Australian rates underperformed over the week, with more hawkish commentary surrounding the as-expected 25bp move from the RBA on Tuesday. Yields implied by 10yr futures were 34bp higher over the week, while at the 3yr were 42bp higher to 3.52%. Much of that move came on Tuesday, though the selloff continued through the rest of the week. Markets now price a terminal RBA cash rate of 4.14% in August, from 3.72% ahead of the February meeting. Governor Lowe is in front of Parliamentary committees twice this week, on Wednesday and Friday.

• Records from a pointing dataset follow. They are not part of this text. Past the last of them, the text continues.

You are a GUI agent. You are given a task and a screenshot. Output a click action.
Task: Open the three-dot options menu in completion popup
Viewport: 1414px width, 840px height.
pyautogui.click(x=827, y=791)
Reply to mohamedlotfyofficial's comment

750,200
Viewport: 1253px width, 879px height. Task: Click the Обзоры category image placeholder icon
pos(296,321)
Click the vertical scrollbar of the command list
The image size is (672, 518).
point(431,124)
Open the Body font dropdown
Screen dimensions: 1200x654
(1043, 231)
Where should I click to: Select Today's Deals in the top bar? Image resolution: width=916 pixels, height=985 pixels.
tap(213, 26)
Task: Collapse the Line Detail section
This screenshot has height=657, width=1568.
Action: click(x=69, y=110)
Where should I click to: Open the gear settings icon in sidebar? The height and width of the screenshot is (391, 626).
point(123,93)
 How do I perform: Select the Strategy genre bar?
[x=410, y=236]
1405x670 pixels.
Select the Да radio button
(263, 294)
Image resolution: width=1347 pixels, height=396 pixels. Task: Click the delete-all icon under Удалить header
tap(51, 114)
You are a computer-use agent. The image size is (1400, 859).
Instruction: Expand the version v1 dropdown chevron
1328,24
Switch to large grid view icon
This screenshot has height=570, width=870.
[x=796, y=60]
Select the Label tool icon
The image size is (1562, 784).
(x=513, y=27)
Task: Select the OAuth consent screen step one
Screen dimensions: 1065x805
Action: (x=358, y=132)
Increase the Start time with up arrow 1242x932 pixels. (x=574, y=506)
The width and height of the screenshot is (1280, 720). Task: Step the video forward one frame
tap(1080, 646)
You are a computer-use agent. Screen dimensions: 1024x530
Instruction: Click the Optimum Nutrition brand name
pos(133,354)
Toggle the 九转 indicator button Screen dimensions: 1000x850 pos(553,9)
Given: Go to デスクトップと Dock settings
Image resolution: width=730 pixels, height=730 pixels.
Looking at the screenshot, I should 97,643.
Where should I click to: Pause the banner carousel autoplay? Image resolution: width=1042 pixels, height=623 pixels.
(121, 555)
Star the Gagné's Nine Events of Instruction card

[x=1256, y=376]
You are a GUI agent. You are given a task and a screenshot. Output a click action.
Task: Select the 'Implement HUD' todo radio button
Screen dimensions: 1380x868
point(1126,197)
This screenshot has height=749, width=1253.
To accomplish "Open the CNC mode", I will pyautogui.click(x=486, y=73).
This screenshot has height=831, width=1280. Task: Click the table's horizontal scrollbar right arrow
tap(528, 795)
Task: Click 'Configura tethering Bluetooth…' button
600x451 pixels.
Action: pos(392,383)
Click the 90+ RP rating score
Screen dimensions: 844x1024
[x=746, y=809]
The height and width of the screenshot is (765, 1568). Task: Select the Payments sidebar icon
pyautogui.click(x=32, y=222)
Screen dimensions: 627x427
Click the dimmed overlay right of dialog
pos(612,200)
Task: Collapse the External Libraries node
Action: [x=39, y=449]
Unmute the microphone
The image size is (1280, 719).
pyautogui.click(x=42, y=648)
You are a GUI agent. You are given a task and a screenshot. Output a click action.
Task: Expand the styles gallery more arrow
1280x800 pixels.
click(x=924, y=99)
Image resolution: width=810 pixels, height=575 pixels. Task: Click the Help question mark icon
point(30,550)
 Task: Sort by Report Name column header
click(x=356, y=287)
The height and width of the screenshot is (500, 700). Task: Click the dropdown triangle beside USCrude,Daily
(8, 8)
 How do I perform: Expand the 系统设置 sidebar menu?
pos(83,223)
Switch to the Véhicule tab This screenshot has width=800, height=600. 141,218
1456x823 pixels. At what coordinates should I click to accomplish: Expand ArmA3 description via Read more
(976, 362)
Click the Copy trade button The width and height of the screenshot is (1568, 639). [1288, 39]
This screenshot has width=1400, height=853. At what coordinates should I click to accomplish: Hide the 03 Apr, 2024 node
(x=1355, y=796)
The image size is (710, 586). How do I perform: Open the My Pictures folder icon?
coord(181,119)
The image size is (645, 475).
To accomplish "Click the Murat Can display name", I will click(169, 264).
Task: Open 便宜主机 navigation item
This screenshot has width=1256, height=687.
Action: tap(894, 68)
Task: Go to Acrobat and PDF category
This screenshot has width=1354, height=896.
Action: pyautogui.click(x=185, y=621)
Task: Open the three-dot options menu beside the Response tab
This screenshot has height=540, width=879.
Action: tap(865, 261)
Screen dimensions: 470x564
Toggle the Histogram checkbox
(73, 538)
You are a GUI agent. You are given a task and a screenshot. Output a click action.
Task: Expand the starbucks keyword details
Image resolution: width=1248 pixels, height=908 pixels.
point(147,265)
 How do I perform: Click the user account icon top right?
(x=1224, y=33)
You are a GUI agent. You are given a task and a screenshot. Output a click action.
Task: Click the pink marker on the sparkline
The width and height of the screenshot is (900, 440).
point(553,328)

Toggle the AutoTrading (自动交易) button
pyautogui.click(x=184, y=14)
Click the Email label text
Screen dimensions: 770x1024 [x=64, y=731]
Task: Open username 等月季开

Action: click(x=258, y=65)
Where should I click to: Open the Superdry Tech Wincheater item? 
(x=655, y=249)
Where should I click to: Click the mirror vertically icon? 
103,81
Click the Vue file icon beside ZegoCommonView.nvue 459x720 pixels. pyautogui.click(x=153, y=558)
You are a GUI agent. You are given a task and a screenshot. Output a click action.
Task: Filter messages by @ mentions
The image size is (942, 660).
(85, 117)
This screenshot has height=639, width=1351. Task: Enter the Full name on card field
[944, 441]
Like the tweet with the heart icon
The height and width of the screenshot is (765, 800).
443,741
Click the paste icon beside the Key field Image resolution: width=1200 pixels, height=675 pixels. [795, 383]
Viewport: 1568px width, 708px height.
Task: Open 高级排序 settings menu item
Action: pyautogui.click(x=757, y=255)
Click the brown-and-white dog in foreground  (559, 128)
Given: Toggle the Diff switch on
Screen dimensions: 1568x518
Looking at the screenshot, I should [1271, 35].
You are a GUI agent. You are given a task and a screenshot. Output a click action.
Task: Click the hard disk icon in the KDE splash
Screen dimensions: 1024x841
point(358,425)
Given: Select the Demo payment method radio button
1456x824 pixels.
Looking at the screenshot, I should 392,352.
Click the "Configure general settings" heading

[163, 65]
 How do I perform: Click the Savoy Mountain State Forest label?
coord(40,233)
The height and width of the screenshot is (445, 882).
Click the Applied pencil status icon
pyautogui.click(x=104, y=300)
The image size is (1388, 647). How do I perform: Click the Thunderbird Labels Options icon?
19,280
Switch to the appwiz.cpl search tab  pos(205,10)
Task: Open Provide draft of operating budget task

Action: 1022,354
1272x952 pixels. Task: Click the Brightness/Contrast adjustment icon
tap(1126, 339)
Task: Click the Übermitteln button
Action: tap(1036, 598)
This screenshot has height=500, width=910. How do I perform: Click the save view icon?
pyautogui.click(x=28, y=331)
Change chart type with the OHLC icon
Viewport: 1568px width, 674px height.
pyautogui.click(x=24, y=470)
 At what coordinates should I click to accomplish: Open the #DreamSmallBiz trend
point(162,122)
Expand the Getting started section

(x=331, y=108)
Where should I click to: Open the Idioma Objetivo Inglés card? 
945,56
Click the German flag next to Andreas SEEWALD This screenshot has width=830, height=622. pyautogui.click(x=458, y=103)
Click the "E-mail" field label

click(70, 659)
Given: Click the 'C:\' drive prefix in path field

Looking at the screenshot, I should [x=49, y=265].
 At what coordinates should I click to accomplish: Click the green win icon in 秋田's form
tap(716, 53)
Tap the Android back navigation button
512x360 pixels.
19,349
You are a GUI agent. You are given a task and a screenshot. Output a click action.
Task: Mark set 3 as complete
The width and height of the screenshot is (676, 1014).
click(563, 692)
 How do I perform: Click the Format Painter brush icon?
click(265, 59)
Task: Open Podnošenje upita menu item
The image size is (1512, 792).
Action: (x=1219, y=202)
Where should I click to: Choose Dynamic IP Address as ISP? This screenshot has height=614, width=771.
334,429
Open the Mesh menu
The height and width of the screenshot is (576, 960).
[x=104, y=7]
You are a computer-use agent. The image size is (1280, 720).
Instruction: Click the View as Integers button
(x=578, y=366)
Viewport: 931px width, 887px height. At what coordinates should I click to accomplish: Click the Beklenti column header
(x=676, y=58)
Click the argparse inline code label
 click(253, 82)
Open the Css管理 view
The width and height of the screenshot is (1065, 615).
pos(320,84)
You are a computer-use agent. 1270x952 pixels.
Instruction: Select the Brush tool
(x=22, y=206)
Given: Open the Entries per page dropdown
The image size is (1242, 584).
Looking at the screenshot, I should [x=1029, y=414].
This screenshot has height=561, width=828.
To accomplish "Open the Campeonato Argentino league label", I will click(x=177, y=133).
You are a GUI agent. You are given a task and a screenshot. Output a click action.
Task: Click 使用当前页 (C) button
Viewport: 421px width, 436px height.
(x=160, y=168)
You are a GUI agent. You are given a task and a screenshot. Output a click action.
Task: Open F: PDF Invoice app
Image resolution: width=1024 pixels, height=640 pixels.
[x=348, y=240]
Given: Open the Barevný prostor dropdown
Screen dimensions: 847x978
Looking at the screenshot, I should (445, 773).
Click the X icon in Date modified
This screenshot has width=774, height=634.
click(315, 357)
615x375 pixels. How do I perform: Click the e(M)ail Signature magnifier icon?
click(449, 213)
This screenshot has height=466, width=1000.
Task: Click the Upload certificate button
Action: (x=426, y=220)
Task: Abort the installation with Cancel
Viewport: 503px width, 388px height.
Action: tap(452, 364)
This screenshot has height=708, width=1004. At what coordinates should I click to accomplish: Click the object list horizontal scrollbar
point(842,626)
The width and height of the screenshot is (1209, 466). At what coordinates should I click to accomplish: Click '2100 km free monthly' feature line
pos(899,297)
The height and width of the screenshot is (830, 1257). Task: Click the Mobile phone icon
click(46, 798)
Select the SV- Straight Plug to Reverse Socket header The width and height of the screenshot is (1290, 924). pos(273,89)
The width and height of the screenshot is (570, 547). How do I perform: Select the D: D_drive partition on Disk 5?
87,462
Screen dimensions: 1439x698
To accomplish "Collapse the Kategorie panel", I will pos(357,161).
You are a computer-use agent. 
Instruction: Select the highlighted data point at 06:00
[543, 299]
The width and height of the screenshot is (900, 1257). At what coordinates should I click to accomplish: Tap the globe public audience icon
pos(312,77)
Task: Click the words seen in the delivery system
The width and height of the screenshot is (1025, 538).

The S&P500 managed a small gain on Friday, up 0.2% but still lost 1.1% over the week. The That was the worst week of 2023 in a test of the optimism for the softest of landings evidence that had boosted equities over the past few weeks. As with rates, digesting the prior Friday’s US data seemed to be the major theme. Nasdaq was 0.6% lower on Friday and 2.4% lower over the week. About 70% of S&P500 companies have now reported results. 58 companies have issued a negative profit outlook for the first quarter, while just 13 have issued a forecast that topped analyst expectations, according to FactSet.
Mixed fortunes for commodities over the week. Oil was stronger , while elsewhere in the commodity complex prices tended to be flat to lower. WTI posted its biggest weekly gain since October, up 8.6% to $79.72, while Brent was 8.1% higher to $86.39. Russia will cut output by 500m barrels, or 5% of January output, with authorities saying the production cut is voluntary and a response to western price caps. Also supportive was Saudi Arabia’s decision to increase prices to Asian countries on a combination of supply disruptions in Turkey, Norway and Kazakhstan and stronger demand from China.